Gono-gini (Hasil Usaha Suami-istri)

 
Gono-gini (Hasil Usaha Suami-istri)

Gono-gini (Hasil Usaha Suami-istri)

Pertanyaan:

Bolehkah memberi gono-gini (ialah hasil usaha kedua belah pihak suami-istri) baik masing-masing mempunyai andil kapital ataupun tidak mempunyai, tetapi tidak dapat dibeda-bedakan hasil masing-masing (tercampur menjadi satu).

Jawaban:

Muktamar memutuskan: Bahwa memberi “gono-gini” itu boleh menurut yang diterangkan dalam Hamisy kitab Syarqawi[1]:

Keterangan, dari kitab: (فَرْعٌ) إِذَا حَصَلَ اشْتِرَاكٌ فِى لَمَّةٍ ... إِنْ كَانَ لِكُلٍّ مَتَاعٌ أَوْ لَمْ يَكُنْ لِأَحَدِهِمَا مَتَاعٌ وَاكْتَسَبَا فَإِنْ تَمَيَّزَ فَلِكُلٍّ كَسْبُهُ وَإِلاَّ اصْطَلَحَا فَإِنْ كَانَ النَّمَاءُ مِنْ مِلْكِ أَحَدِهِمَا مِنْ هَذِهِ الْحَالَةِ فَالْكُلُّ لَهُ وَلِلْبَاقِيْنَ اْلأُجْرَةُ، وَلَوْ بِالْغَبْنِ لِوُجُوْدِ الاشْتِرَاكِ Jika pernah terjadi persekutuan dalam sejumlah harta, … maka jika masing-masing punya harta atau salah satunya tidak punya harta dan keduanya melakukan usaha bersama, jika memang bisa dibedakan maka masing-masing memperoleh bagian sesuai dengan usahanya, dan jika tidak bisa dibedakan maka keduanya berdamai.
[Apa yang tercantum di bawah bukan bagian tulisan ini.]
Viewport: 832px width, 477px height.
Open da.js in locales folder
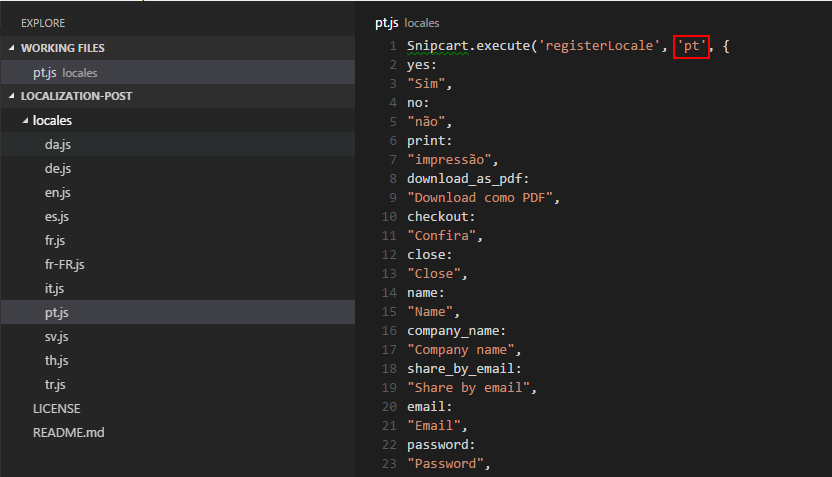coord(178,144)
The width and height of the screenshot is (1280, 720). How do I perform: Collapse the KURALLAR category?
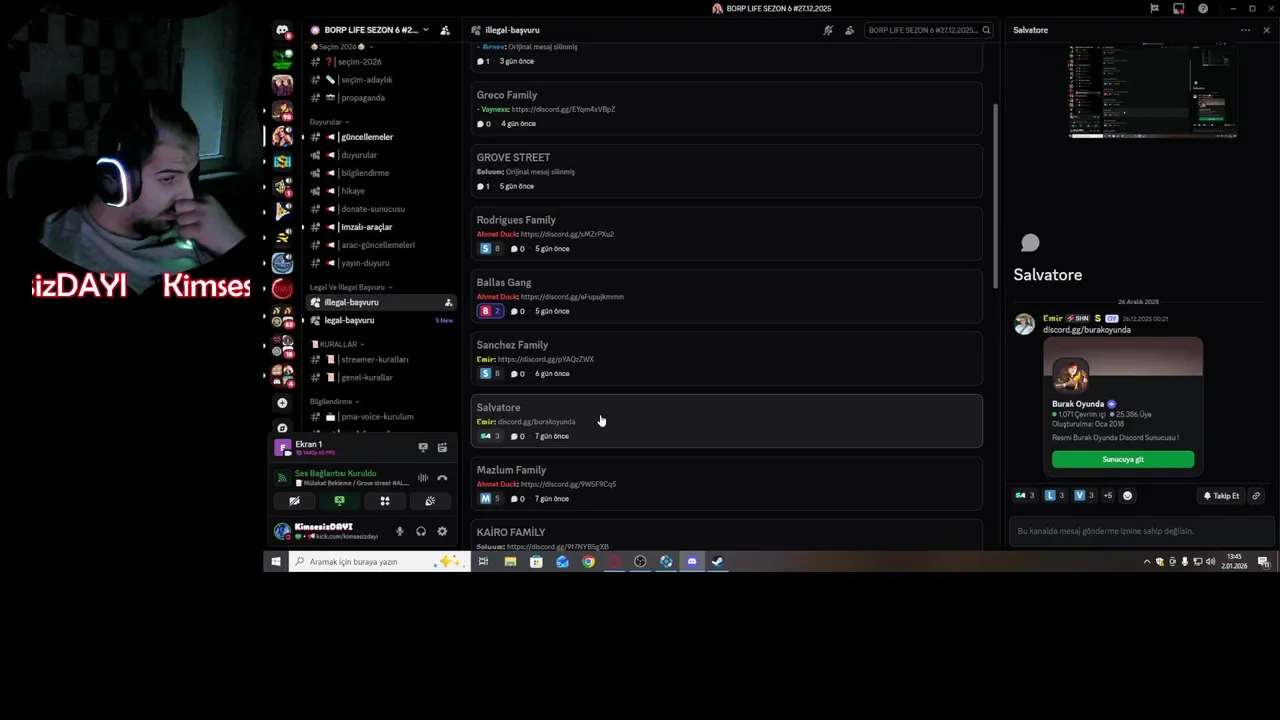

Jika perkembangan terjadi dari harta milik salah satu dari keduanya, maka semua harta menjadi miliknya dan pihak lain berhak mendapatkan upah, meskipun terjadi kerugian, karena adanya persekutuan. [1]   Musthafa al-Dzahabi, Taqrir Musthafa al-Dzahabi, dalam Hasyiyah al-Syarqawi, (Beirut: Dar al-Kutub al-Islamiyah, 1226 H), Jilid II, h. 109. Sumber: Ahkamul Fuqaha no. 6

KEPUTUSAN MUKTAMAR NAHDLATUL ULAMA KE-1

Di Surabaya Pada Tanggal 13 Rabiuts Tsani 1345 H. / 21 Oktober 1926 M.